North American Response
In spite of years of accumulated evidence, debate continues in the US about the adoption of any no-biopsy approach [10, 11, 14, 16-18, 23]. Published practice guidelines require a positive concordance between serologies and biopsy for the diagnosis of CD, and recommend obtaining multiple biopsies from distal duodenum and the duodenal bulb regardless of the pre-test probability of the disease [9, 10, 15]. A recent clinical practice guideline discussed a “biopsy-avoiding” approach and acknowledged the existence of patients in which the pre-biopsy probability of CD is “virtually 100%,” but did not specifically endorse a no-biopsy protocol [11]. Confirming the validity of the ESPGHAN guidelines in other populations has been identified as a critical need because of potential clinical differences between different patient populations [8].

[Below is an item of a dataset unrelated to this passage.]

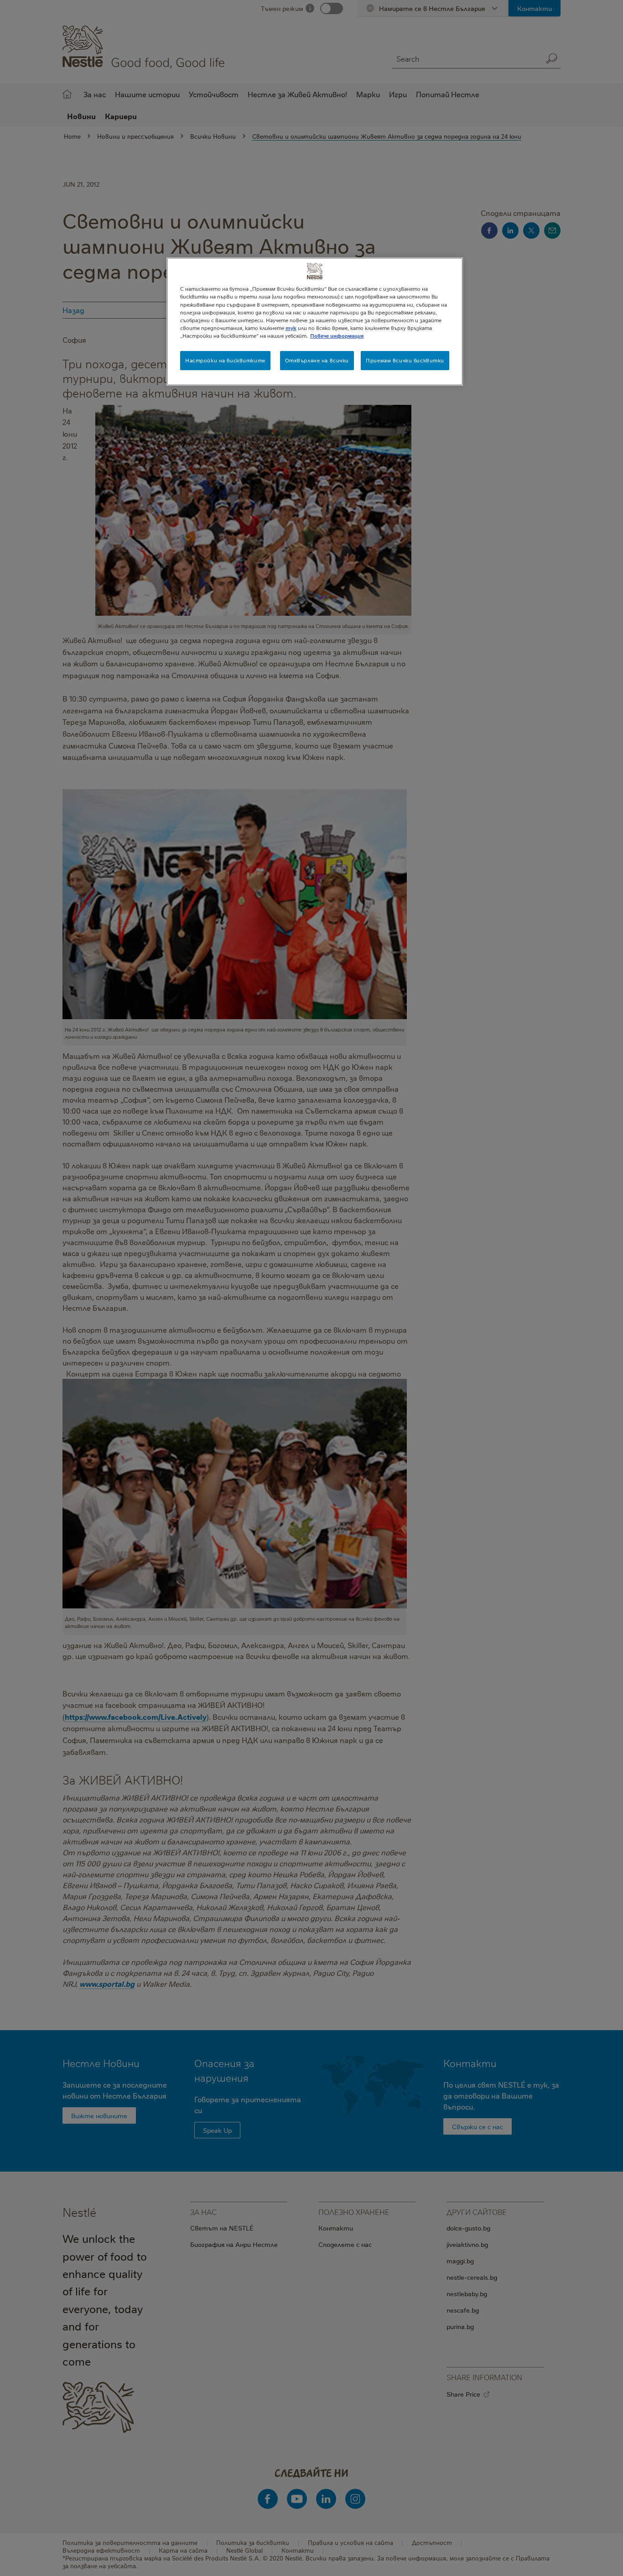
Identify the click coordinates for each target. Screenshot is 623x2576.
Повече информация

An important concern raised by the proponents of an all-biopsy approach (i.e., biopsy every suspected CD case) is the uncertainty about tTG assay performance [8, 9, 14, 23, 62]. These include differences in platforms, technologies, and lack of harmonization among different laboratories that prevent cross-institutional comparison of laboratory results. Others point out a missed opportunity to diagnose incidental disorders as a disadvantage of the no-biopsy approach [8, 9, 23] without providing any formal policy, cost-benefit, or value-of-information analysis as support. Some clinicians express concern that a gluten-free diet may be cumbersome, expensive, and adversely impact the quality of life of the individual. They require confirmation of the diagnosis at the highest level of certainty before recommending a lifelong treatment [9, 62]. Thus, they implicitly value the benefits of biopsy more than its costs.